Mettez sous forme de tableau Markdown les lignes allant de la ligne contenant « You are a GUI » jusqu'à la fin des rangées, ces deux bornes incluses, avec les colonnes « N° » et « Texte ». Omettez les lignes vides et laissez les images hors de la réponse.

+--

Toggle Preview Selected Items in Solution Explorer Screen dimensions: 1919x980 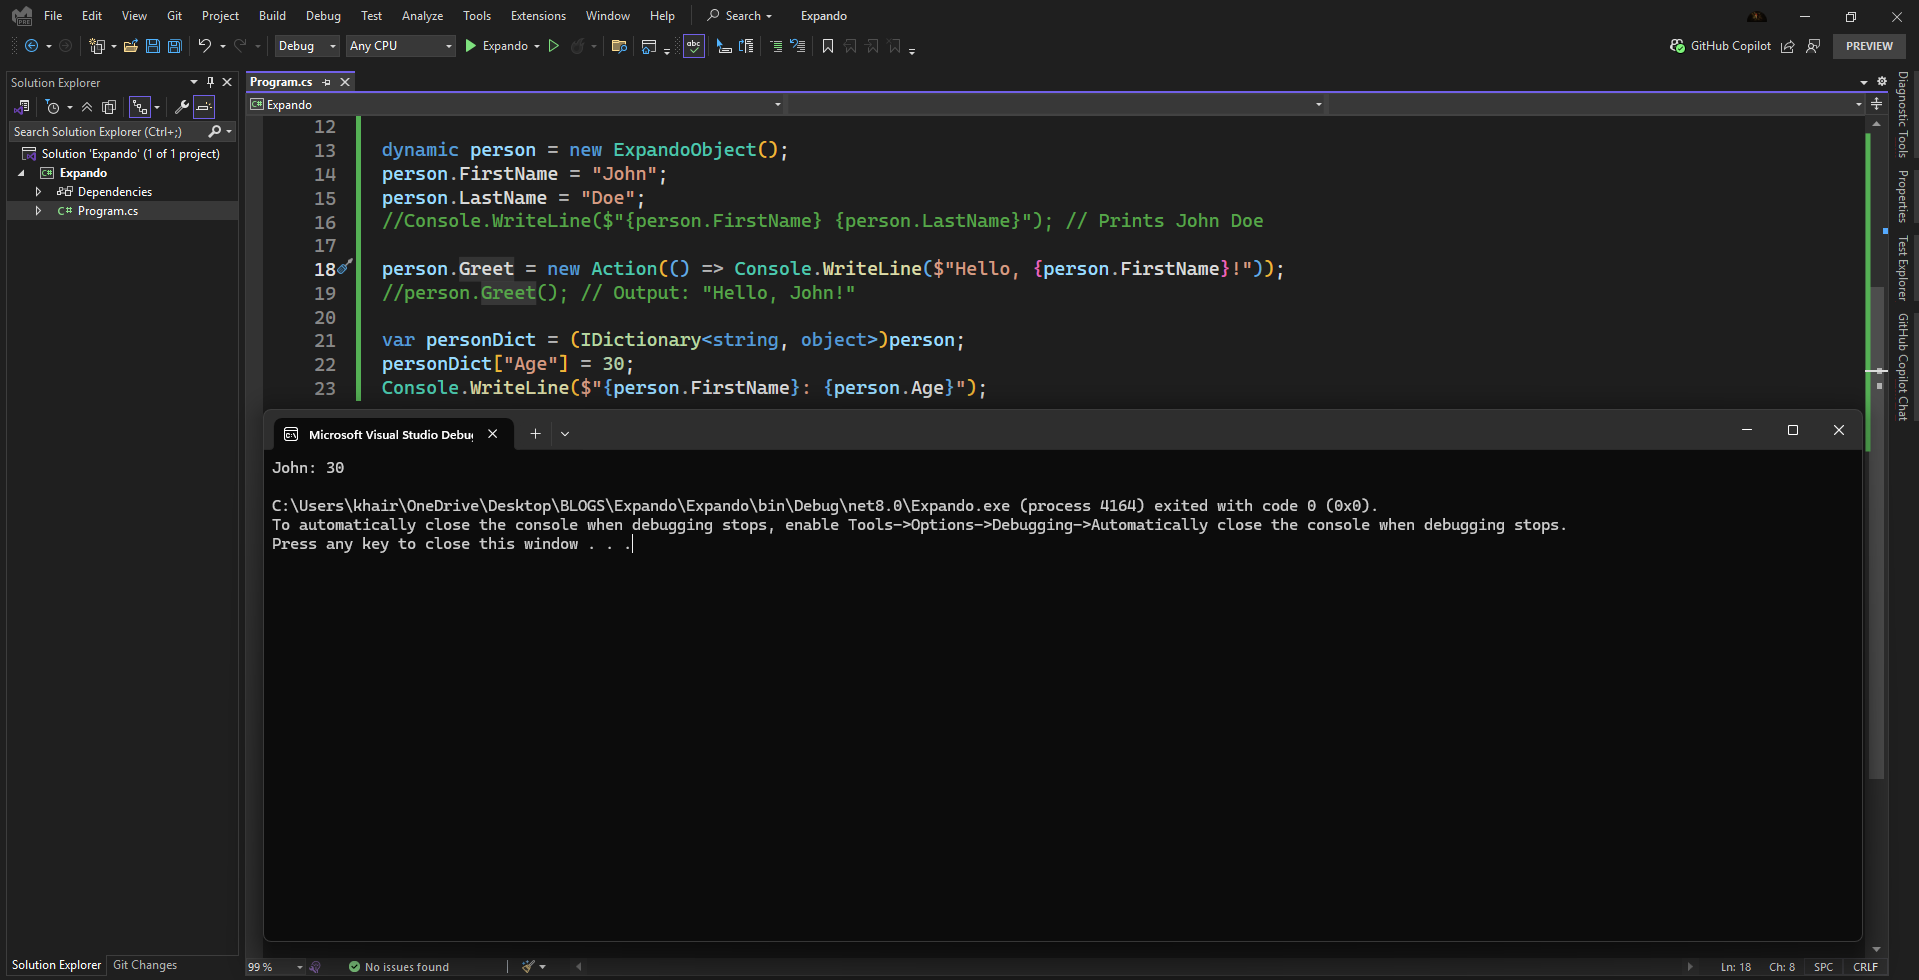click(x=204, y=107)
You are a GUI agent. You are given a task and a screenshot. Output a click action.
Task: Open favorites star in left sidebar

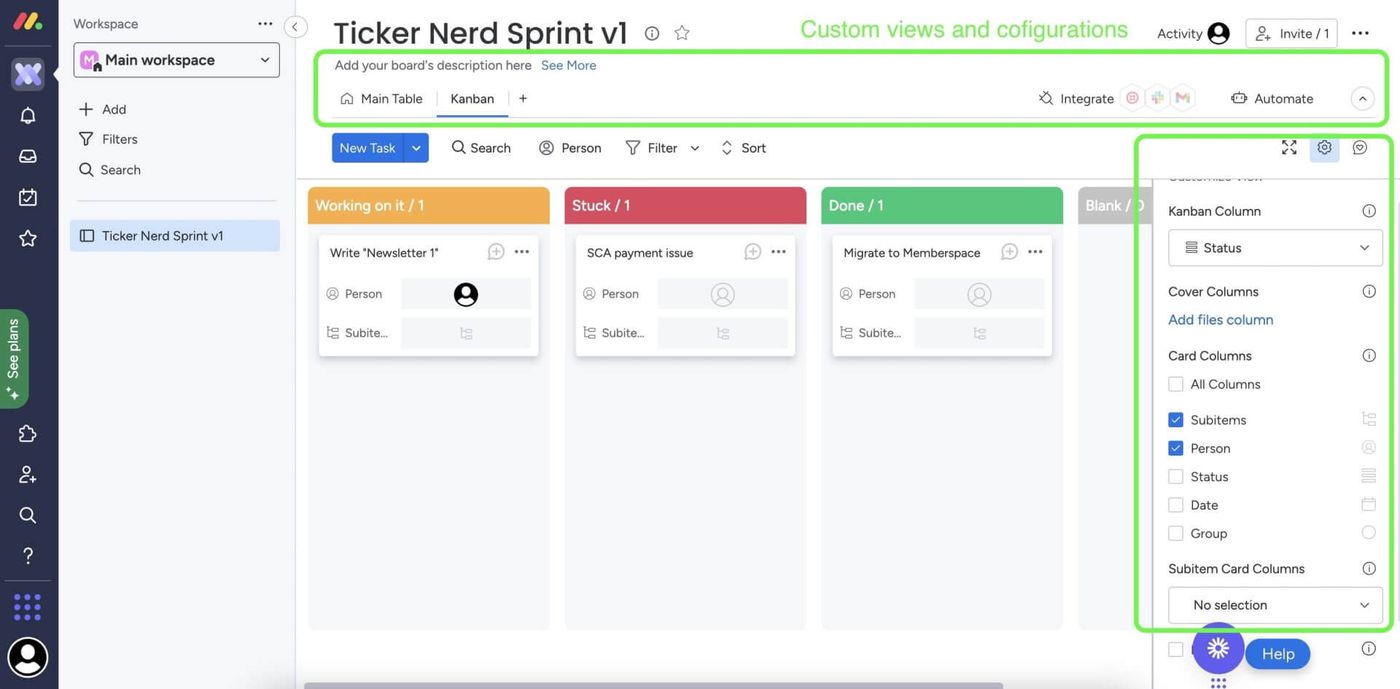(x=28, y=238)
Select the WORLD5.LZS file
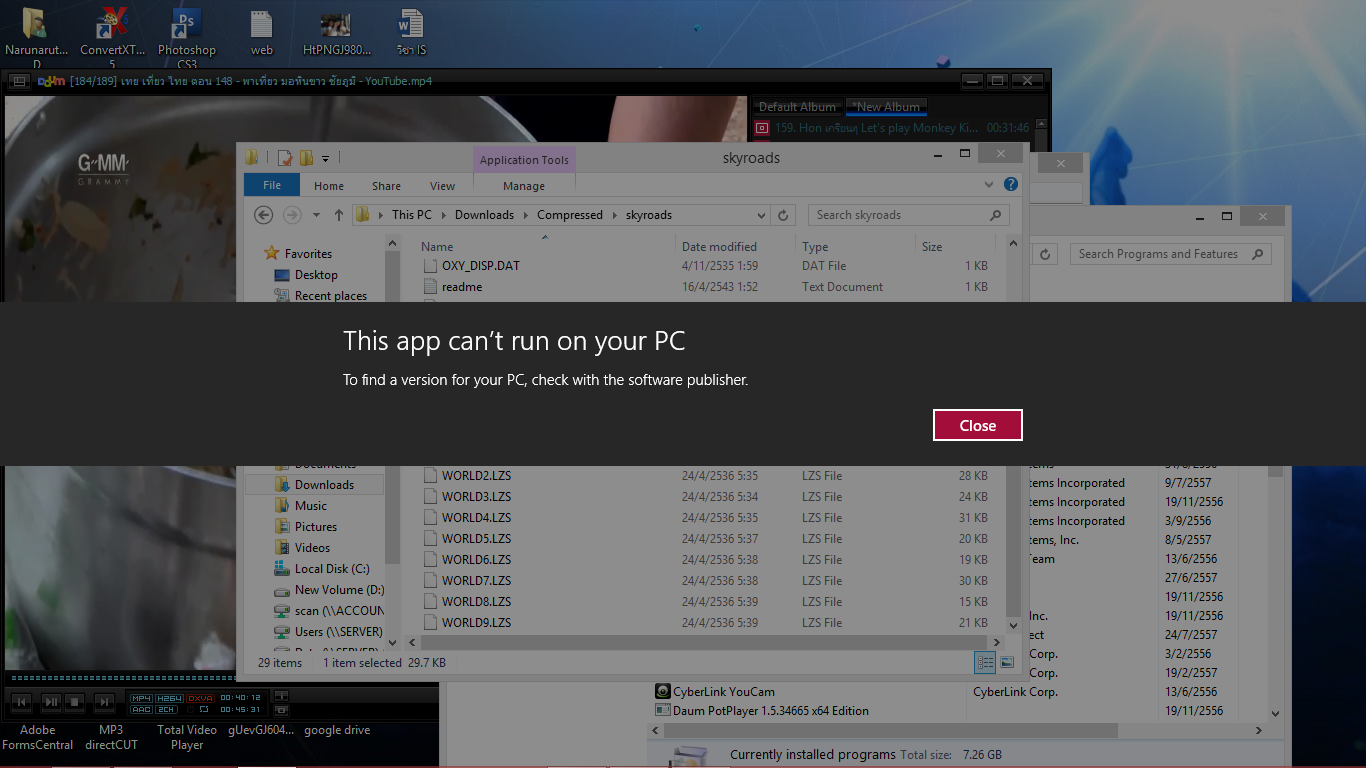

+--

Corrigé:
| N° | Texte |
|---|---|
| 1 | You are a GUI agent. You are given a task and a screenshot. Output a click action. |
| 2 | Task: Open favorites star in left sidebar |
| 3 | (x=28, y=238) |
| 4 | Select the WORLD5.LZS file |